Nei regimi del passato, il dissenso era contenuto in
modo autoritario, tramite repressione fisica o colpendo lo status sociale ed
economico del soggetto non allineato.
Si tratta di una modalità molto dispendiosa, in
termini di risorse umane e materiali, che può essere veramente efficace solo a
livello locale, ma che è poco adatta alla società di massa.
Attualmente invece la prassi è mantenere una certa
rappresentanza del dissenso accogliendola in modo controllato all'interno del
circuito mediatico, per dimostrare che il sistema è pluralista e tollera la
diversità. Questo è funzionale alla preservazione dello status quo, è una
finzione democratica.
Per esempio nei talk show per poter parlare bisogna
sempre fare delle premesse per sottolineare i perimetri oltre i quali non puoi
uscire (di recente bisognava premettere sempre di non essere contrari ai
vaccini e condannare aprioristicamente la Russia).
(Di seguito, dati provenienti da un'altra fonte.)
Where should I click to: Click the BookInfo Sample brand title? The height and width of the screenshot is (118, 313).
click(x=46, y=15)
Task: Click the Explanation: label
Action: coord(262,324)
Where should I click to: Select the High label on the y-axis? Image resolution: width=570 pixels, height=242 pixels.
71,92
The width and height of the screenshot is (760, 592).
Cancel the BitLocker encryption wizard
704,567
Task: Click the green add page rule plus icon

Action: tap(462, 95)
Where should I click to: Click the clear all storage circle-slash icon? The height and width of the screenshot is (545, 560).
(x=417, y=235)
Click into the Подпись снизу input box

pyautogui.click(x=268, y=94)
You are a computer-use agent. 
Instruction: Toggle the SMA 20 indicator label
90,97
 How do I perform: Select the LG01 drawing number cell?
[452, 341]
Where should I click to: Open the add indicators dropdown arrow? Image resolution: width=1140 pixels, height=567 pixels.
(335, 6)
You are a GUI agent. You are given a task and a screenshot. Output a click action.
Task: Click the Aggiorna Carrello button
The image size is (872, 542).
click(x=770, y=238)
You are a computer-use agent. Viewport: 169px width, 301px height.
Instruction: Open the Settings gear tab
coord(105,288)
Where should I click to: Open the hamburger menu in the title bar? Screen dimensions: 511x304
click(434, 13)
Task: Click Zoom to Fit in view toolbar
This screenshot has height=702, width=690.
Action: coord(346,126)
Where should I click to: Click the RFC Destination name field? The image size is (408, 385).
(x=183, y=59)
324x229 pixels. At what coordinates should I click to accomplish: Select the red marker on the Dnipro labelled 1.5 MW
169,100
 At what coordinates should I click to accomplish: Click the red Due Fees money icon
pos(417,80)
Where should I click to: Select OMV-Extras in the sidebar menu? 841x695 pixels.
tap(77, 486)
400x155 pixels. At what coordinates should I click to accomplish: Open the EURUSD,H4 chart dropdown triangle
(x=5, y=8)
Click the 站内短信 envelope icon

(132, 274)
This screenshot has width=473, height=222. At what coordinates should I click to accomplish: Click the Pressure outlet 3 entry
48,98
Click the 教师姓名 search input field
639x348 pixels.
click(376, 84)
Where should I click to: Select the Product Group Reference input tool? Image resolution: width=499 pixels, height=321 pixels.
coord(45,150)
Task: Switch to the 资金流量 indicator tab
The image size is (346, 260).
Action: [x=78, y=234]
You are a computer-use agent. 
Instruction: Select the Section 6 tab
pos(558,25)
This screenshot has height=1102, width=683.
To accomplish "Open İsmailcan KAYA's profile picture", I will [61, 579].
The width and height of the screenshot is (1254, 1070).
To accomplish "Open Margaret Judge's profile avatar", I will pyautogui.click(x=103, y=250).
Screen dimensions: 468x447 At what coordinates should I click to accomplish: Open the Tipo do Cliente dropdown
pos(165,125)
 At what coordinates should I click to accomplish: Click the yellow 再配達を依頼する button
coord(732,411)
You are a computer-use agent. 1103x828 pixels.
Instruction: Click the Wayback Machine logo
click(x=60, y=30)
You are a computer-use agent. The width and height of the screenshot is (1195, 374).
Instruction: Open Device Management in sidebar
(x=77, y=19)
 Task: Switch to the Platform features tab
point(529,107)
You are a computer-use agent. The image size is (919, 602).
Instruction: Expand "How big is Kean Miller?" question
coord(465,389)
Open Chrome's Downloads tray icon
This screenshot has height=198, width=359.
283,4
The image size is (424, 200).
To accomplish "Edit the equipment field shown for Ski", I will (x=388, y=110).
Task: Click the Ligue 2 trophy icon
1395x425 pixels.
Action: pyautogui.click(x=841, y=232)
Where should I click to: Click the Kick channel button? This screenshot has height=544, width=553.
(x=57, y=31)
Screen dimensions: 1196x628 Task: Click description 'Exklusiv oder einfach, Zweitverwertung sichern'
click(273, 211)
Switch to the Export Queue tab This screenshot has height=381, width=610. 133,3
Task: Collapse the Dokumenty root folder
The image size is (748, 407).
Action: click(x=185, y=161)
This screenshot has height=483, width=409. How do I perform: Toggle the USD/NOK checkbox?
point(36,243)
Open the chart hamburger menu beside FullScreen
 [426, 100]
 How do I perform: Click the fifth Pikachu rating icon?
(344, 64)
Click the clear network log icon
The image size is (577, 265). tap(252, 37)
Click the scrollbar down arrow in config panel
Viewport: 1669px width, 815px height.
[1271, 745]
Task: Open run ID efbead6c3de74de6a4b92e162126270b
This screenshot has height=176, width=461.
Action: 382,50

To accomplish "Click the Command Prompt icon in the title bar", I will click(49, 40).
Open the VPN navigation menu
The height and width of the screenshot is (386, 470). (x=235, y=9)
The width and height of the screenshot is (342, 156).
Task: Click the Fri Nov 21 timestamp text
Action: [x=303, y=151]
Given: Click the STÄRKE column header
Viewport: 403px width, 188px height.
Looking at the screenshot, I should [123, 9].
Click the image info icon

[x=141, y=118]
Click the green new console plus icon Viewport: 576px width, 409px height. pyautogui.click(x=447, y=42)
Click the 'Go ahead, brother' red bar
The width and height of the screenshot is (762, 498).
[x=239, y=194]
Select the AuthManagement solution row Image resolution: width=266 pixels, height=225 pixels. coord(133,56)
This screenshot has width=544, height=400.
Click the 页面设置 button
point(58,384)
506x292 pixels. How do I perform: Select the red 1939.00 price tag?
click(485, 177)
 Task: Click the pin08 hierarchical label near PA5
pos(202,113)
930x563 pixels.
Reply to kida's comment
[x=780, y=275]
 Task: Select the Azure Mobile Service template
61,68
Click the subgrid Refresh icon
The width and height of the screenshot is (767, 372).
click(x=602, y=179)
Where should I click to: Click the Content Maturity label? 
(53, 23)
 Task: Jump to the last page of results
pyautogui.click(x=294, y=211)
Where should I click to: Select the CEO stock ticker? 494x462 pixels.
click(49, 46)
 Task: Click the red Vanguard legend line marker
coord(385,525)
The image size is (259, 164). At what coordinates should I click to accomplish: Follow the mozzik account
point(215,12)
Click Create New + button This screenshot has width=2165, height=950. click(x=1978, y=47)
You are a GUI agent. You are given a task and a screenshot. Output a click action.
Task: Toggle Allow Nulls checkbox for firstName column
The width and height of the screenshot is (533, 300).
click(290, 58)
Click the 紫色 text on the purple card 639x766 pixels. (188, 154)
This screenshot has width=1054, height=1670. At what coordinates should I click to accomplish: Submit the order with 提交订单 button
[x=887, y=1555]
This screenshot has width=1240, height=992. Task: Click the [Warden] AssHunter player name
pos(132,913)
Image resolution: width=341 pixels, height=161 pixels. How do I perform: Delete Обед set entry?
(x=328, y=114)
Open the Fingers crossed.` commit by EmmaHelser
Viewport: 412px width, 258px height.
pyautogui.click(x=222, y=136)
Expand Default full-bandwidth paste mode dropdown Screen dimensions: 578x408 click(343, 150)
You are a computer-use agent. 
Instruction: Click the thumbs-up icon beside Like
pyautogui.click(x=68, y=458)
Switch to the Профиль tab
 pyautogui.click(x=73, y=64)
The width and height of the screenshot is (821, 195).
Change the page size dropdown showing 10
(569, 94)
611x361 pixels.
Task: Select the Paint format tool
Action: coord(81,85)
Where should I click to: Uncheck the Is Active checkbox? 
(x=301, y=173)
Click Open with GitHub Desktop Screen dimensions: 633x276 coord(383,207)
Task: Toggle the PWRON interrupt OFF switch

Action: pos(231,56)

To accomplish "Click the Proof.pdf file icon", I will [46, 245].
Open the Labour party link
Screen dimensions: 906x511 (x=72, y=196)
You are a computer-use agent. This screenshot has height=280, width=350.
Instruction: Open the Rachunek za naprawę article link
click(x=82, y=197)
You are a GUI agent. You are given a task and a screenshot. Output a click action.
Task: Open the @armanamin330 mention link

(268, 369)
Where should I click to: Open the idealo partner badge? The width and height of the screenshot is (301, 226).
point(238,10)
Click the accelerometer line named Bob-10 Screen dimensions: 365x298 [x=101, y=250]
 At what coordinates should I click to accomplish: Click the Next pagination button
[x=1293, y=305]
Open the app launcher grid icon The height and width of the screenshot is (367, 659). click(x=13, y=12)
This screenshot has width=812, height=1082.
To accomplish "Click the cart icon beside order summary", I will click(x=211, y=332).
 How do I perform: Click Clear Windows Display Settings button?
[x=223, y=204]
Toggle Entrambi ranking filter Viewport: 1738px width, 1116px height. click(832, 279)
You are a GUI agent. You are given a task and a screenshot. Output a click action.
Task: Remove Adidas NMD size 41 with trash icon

Ma è sempre stato così nell’attuale “democrazia”, si
pensi a termini quali fascismo, razzismo, omofobia. Se parli di gestione dei
fenomeni migratori, se discuti il multiculturalismo, se critichi la teoria
gender spiegata ai bambini, se leggi la storia senza pregiudizi, se affermi che
ci sono élite che gestiscono la democrazia. Insomma, per qualsiasi argomento
fuori dal tracciato imposto, c’è già il termine per criminalizzare il dissenso
di cui devi discolparti in partenza.
Tale dissenso concordato non deve mai toccare le
fondamenta dell'ordine, ma deve rimanere periferico e riguardare questioni di
superficie.
Se casomai il dissenso diventasse ampio, non più
contenibile e mettesse in discussione radicalmente le questioni fondanti,
allora il potere reagirebbe in maniera scomposta e aggressiva, mostrando la sua
vera natura intollerante e autoritaria. Ne abbiamo avuto ampia dimostrazione
anche negli ultimi anni, si pensi a quanto accaduto a Trieste.